Senate Majority Leader Harry Reid made his course clear by pushing forward, in a rare Sunday session Jan. 11, a lands bill that will create 2 million acres of wilderness (OGJ, Jan. 12, 2009, p. 18). To overcome a filibuster led by Sen. Tom Coburn (R-Okla.), Senate leaders last year created a package of 150 land, water, and other bills, many of them local spending measures. A dozen more bills joined the bundle, called the Omnibus Public Lands Management Act, this year. Sixty-six senators voted to take the bill to the Senate floor.

New bureaucracy

Oil and gas groups worry chiefly about the bill’s sanction of the National Landscape Conservation System, which they fear will become a new bureaucracy that environmentalists will use to block exploration and production.

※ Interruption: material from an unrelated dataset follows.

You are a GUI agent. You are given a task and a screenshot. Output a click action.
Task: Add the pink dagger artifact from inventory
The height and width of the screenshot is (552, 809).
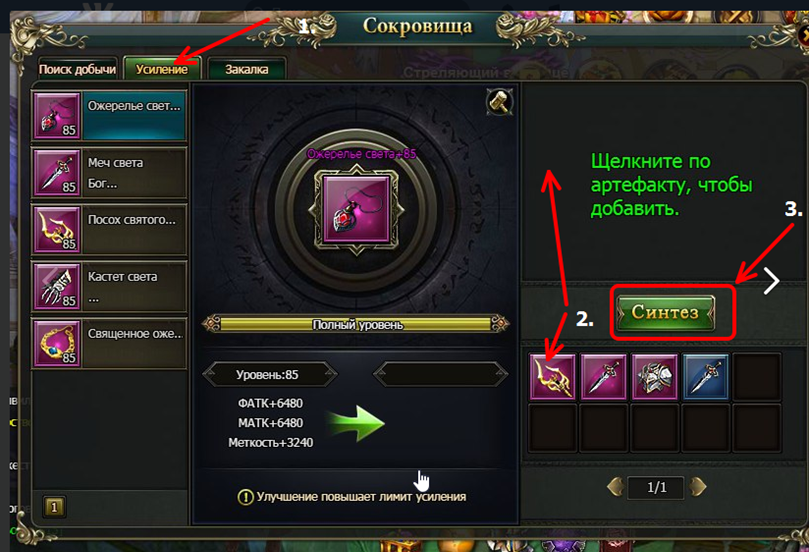pos(603,377)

Supporters of the system of course argue that the program simply protects unique terrain and that it has been under preparation for many years and just needed to break the Senate logjam. But lawmakers opposed to oil and gas leasing already are said to have plans to expand the system’s 26 million acres.

That drilling and production should be excluded from some exceptional areas is beyond dispute. The politics of land use in the US, however, by treating drilling and production as wholly destructive of all natural values rather than the temporary and diminishing disturbances that they are, seeks mainly to lock away as many acres as possible without truly balancing values. No reason has emerged to see the new land bill as a departure from that one-way tendency. The Senate thus marches forward with an effort to curtail the wealth generation of resource development just when the US needs it most.

The House, meanwhile, has shifted leftward again with energy committee assignments. The first such lurch was the successful campaign last November by Henry Waxman of California to replace John Dingell of Michigan as chairman of the Energy and Commerce Committee. Dingell had been the committee’s ranking Democrat for 28 years. Waxman, whose coup is believed to have had the tacit backing of House Speaker Nancy Pelosi, thought Dingell’s support for the auto industry made him insufficiently aggressive in climate change legislation crafted by his committee. Dingell worked on the bill with Rep. Rick Boucher of Virginia, chairman of the Energy and Environment Subcommittee. Boucher’s affiliation with the coal industry made him suspect with Waxman’s environmentalist supporters.

No surprise

Boucher’s displacement therefore came as no surprise (OGJ, Nov. 17, 2008, p. 72). It happened Jan. 8, when the energy committee announced Boucher would swap roles with Edward J. Markey of Massachusetts, chairman of the Communications, Technology, and Internet Subcommittee (see Washington Pulse Blog, OGJ Online). A fierce critic of the oil and gas industry, Markey is chairman of the House Select Committee on Energy Independence and Global Warming. In that role he orchestrated hearings last year at which he lambasted oil company chief executives for profiting from high oil prices and for investing in renewable energy sources at rates he deemed insufficient. Waxman and Markey won’t have much time for centrist party colleagues.

The 111th Congress thus begins with an attempted land grab by the Senate and the radicalization of House energy leadership. Both developments bode ill for oil and gas supply, for the affordability of energy in general, and by association for US economic health. Barack Obama, who becomes president Jan. 20, has yet another problem.